|Johnson, Cinthia - SELF EMPLOYED|
Submitted to: Transactions of the ASAE
Publication Type: Peer Reviewed Journal
Publication Acceptance Date: February 18, 2005
Publication Date: July 1, 2005
Citation: Johnson, C.K., Eigenberg, R.A., Doran, J.W., Wienhold, B.J., Eghball, B., Woodbury, B.L. 2005. Status of soil electrical conductivity studies by central state researchers. Transactions of the ASAE 48(3):979-989. Interpretive Summary: Practical tools are needed to identify and advance sustainable agricultural management practices. This includes economic return, soil conservation, and environmental issues. Current research in the central U.S. was reviewed to consider the use of soil electrical conductivity to evaluate soil properties. Soil conductivity can be used to detect changes in soil nitrogen. It can also detect changes in nitrogen available to crops resulting from farming practices.
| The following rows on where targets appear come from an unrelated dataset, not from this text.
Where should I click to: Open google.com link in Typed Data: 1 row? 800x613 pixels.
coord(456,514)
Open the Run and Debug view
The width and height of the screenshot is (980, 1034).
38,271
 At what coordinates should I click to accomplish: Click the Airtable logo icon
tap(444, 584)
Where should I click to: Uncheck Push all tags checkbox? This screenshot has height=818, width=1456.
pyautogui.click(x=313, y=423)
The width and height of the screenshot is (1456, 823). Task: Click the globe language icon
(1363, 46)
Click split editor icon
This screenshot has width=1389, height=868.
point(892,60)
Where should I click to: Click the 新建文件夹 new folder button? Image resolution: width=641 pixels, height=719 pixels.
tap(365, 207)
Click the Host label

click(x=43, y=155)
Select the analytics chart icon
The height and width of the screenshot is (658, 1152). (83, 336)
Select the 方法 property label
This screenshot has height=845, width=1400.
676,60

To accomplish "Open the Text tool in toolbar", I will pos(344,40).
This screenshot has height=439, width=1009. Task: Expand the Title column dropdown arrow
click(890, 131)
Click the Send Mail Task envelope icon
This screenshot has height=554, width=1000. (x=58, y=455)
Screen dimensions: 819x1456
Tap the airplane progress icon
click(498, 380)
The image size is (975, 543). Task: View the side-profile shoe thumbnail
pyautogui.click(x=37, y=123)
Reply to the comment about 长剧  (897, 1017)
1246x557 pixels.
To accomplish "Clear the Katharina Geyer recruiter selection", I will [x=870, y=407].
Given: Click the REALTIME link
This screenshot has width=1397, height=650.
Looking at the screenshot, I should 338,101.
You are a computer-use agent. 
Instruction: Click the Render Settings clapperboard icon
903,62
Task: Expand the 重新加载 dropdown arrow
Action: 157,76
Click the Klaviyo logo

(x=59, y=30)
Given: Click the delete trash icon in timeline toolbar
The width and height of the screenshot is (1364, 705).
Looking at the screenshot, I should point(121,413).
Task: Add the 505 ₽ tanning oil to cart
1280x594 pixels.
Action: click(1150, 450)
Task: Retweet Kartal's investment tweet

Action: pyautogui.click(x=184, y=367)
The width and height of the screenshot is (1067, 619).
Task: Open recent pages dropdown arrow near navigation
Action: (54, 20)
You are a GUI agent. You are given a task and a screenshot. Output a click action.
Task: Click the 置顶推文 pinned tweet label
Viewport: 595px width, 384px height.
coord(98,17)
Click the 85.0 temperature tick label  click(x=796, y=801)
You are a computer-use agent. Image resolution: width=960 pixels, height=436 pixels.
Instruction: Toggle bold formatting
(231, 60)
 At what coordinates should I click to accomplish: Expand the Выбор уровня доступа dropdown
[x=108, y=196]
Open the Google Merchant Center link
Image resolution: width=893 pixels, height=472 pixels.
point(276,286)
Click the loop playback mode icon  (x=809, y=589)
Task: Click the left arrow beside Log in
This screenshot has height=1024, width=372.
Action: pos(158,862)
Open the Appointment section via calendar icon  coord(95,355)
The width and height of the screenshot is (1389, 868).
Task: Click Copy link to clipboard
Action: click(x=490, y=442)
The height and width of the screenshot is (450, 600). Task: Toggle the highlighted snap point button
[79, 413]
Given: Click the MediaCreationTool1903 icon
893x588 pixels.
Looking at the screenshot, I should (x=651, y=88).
Conductivity has the potential to quickly measure naturally occurring nitrate production. This is important early in the growing season to calculate fertilizer needs for site-specific management. Selection of appropriate conductivity sensors can improve performance of the tool. In a dryland cropping system, soil conductivity identified patterns of soil properties and crop yields. However, in a sandy soil no correlation was found between soil conductivity and nitrate levels. While use of soil conductivity may encourage farmer acceptance of sustainable management practices, some caution is needed in interpretation. Additional research is needed to investigate how the effects of soil, weather, and management can be interpreted when using soil conductivity
Technical Abstract: Practical tools are needed to identify and advance sustainable management practices to optimize economic return, conserve soil, and minimize negative environmental effects. Current research in the central U.S. was reviewed to consider the utility of bulk soil electrical conductivity (EC) as an assessment tool. Measured EC can be used to track N dynamics in soil. It can detect variations in crop-available N due to manure, compost, commercial fertilizer, and winter cover crop treatments. Selection of appropriate EC sensors (direct contact, electromagnetic induction, or time domain reflectometry) can improve sensitivity to N fluctuations at specific soil depths. Surveyed EC has the potential to rapidly assess N mineralization early in the growing season, information essential for calculating fertilizer rates for site-specific management (SSM). Yet, in a sandy loam soil no correlation was found between EC (0 to 75 cm) and soil inorganic N (0 to 30 cm), indicating that care must be taken when interpreting EC. In a dryland cropping system, EC-based management zones delineated soil characteristics and crop yields to provide a framework for SSM, and for appraising and statistically evaluating field-scale experiments. Clearly, use of EC fosters a large-scale systems approach to experimentation that addresses many sustainability issues. This approach may also encourage farmer involvement and acceptance of sustainable management practices. Yet, EC interpretation is highly location and soil specific. Additional research is needed to investigate the interactive effects of soil, weather, and management on EC and the geographic extent to which specific applications of this technology can be applied.